Los libreros destacan que Argentina posee una de las mayores densidades de librerías de Latinoamérica y atribuyen ese desarrollo, en parte, a la protección que brinda la legislación vigente
El mercado del libro en Argentina atraviesa horas de incertidumbre. El anuncio del Ministerio de Regulación y Modernización del Estado sobre un proyecto para derogar la Ley de Precio Único del Libro encendió una fuerte reacción entre libreros, editores y autores, que advierten sobre un posible cambio de fondo en la industria.
La iniciativa busca eliminar la normativa vigente desde 2001 que establece que un mismo libro debe venderse al mismo precio en cualquier punto del país. Para el Gobierno, la medida apunta a desregular el mercado. Sin embargo, desde el sector editorial sostienen que podría tener consecuencias profundas para las librerías independientes y la diversidad cultural.
“Sería la extinción de la librería de barrio”
Verónica, empleada de una librería, aseguró que la posible derogación representa una amenaza directa para los pequeños comercios y las editoriales de menor escala.
“La primera consecuencia que uno puede visualizar es la extinción de la pequeña librería de barrio y de las editoriales independientes”, afirmó.
Según explicó, la Ley de Precio Único evita que las grandes cadenas compitan exclusivamente mediante descuentos. Desde el sector advierten que, sin esta regulación, las grandes empresas podrían concentrar la venta de libros y privilegiar únicamente los títulos de amplia variedad de títulos.
El temor a un mercado dominado por pocos jugadores
Desde el sector advierten que, sin esta regulación, las grandes empresas podrían concentrar la venta de libros y privilegiar únicamente los títulos de mayor demanda.

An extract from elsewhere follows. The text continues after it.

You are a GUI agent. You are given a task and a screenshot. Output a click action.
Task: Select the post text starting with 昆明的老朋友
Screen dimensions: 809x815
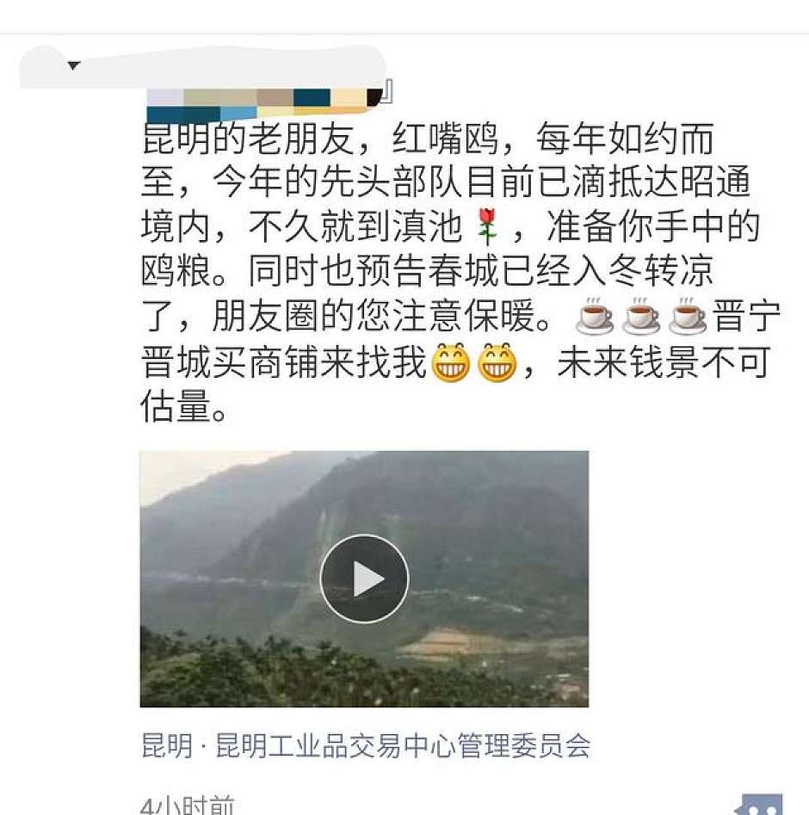click(x=460, y=272)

Además, cuestionan el argumento de que la desregulación reducirá los precios. Sostienen que podría haber promociones iniciales para captar mercado, pero que, una vez desaparecida buena parte de la competencia, los valores volverían a subir y el acceso a los libros podría verse afectado.
Una ley que, aseguran, sostiene el ecosistema editorial
Los libreros destacan que Argentina posee una de las mayores densidades de librerías de Latinoamérica y atribuyen ese desarrollo, en parte, a la protección que brinda la legislación vigente.

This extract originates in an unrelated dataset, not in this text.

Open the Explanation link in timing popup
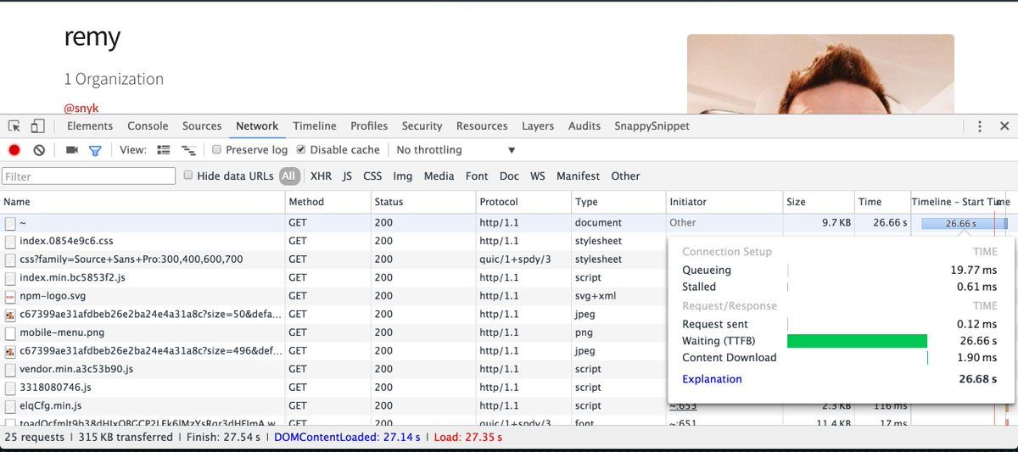The image size is (1018, 452). point(712,379)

Entre los principales argumentos del sector se destacan:
- La ley no representa un gasto para el Estado, ya que regula una actividad privada sin implicar partidas presupuestarias.

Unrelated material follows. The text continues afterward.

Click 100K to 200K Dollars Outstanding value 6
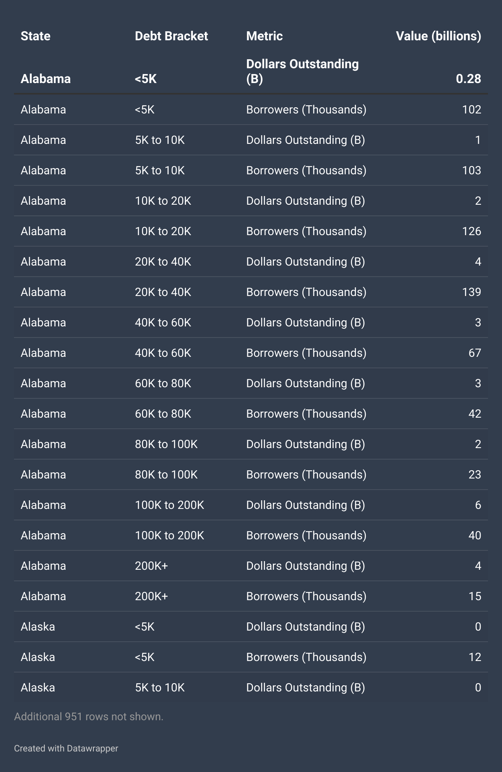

- Advierten sobre una posible concentración del mercado que reduzca la diversidad de libros disponibles para los lectores.
- Señalan que el rechazo a la iniciativa reúne a libreros, editoriales independientes, autores, ilustradores e incluso grandes cadenas comerciales.
Mucho más que vender libros
Para quienes trabajan en el rubro, las librerías cumplen un papel cultural que va mucho más allá de la comercialización de ejemplares. Allí se realizan presentaciones, talleres, actividades para chicos y espacios de encuentro entre lectores y escritores.
También sostienen que las editoriales independientes, favorecidas por el esquema actual, permiten que nuevos autores encuentren un lugar en las góndolas y lleguen al público.
Mientras continúa el debate, la Cámara de Libreros mantiene conversaciones con las autoridades nacionales y espera que el proyecto pueda ser revisado. El sector considera que la eventual eliminación de la Ley del Libro podría modificar de manera profunda el funcionamiento de una industria que, desde hace más de dos décadas, se desarrolla bajo las mismas reglas.